On Digital Distribution

I hated Steam. Note the tense – I used to hate Steam, and I used to be a pirate.

I’ll explain.

Back when Half-Life 2 came out, I lived with my parents. I was still at school, and we lived on a farm in the middle of nowhere, in rural Wales.

It was a 4o minute bus journey to school in the mornings. (It could be worse – the fact that I got a bus at all was amazing).

We lived in a ADSL black spot. Inititally, there was a distance cap on broadband – if you lived too far from the telephone exchange, you couldnt get it. I think the max was two miles. We lived around seven miles from the exchange.

The next problem was the exchange itself – it was the only one of it’s kind in the country. Back in the eighties, or thereabouts, BT bought a single exchange from some American telephony company, to try out.

For whatever reason, they put it in rural Wales, where traffic low, and many houses didn’t even bother with a phone – they’d trek a mile or two to a phone box.

This thing, this obsolete and foreign monstrosity, was not compatible with DSL. The local loop could not be un-bundled, for reasons that I was never clear on.

Finally, we had a DAC on our line. A DAC was (is? I seriously doubt there are any still around) a money saving device for BT. If BT couldn’t be arsed to run a new line to a new house, or an old house that was only just being connected up, they’d but a digital to analogue converter on the line, effectively turning it into two lines.

This meant two things.

  1. We could only get half speed dial up internet. 26.4 kb/s. That was all we got. Browsing the internet became an exercise in patience.
  2. It made ADSL impossible. BT would have to install a new line.

Now that I’ve set the stage, I’ll explain my early experiences with Steam.

Steam, and biscuits.

I’d been waiting for Half-Life 2 since it was featured in PC Gamer, around two years previosly.

I’d built a PC from scratch, solely for this game. ( I had 1 GB ram. WOW! ).

I’d preorded the special edition, which came in a biscuit tin and had a t-shirt with it.

Of course, I already knew about Steam, and I knew I’d never be able to download the game from there. I’d assumed that buying the boxed copy meant that I could just activate it on Steam, then I’d be on my merry way.

Yeah. Right.

I didn’t quiet get the game on release. I think I got it a day later, or something.

There had already been a minor patch, a measly 4 meg or something. Damned if I can remember. The point was, that after steam had finished unlocking the game, it wanted to download this patch.

I’m sure you remember the earliest days of steam. They had server outages, weird connection bugs, and the awesome “This game cannot be started”.

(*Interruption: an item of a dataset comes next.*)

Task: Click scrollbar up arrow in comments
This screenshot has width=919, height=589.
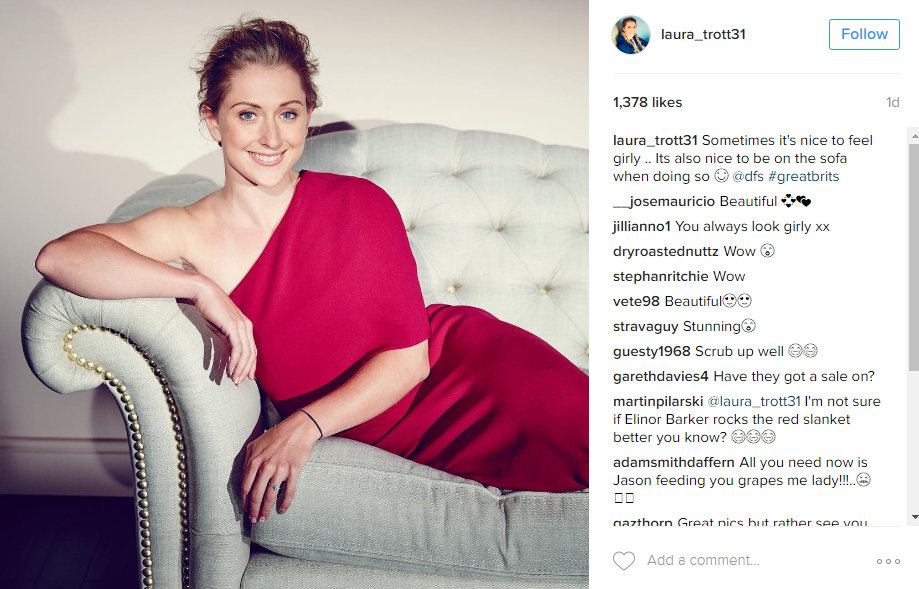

All of these problems were multiplied my awful internet. Eventually, what I did was pack up my PC, and persuade my Dad to cart me and the computer down to a friends house, who had ADSL.

The cycle went like this:

  1.  Go to friends house
  2. Download HL2 updates.
  3. Return home.
  4. Start steam, without dialing the internet.
  5. Get “Steam could not be started in offline mode” error.
  6. Go online, just to let it connect.
  7. Find out there has been an update between me leaving my friend’s and getting home.
  8. Goto 1.

Of course, it wasn’t this bad. It just seems that way. Steam’s offline mode was and is a bit naff – even if you’d tried to force offline mode, it still might refuse.

Eventually, I gave in. I started to browse the depths of some unsavoury forums, to try and find a no-cd type fix, that would cut out steam entirely.

When I found one, it was glorious. I could enjoy my game in peace, and none of this idiotic always on DRM to get in my way. I thought I’d never use Steam again – after all, it only had one game I cared about, and I’d cracked that.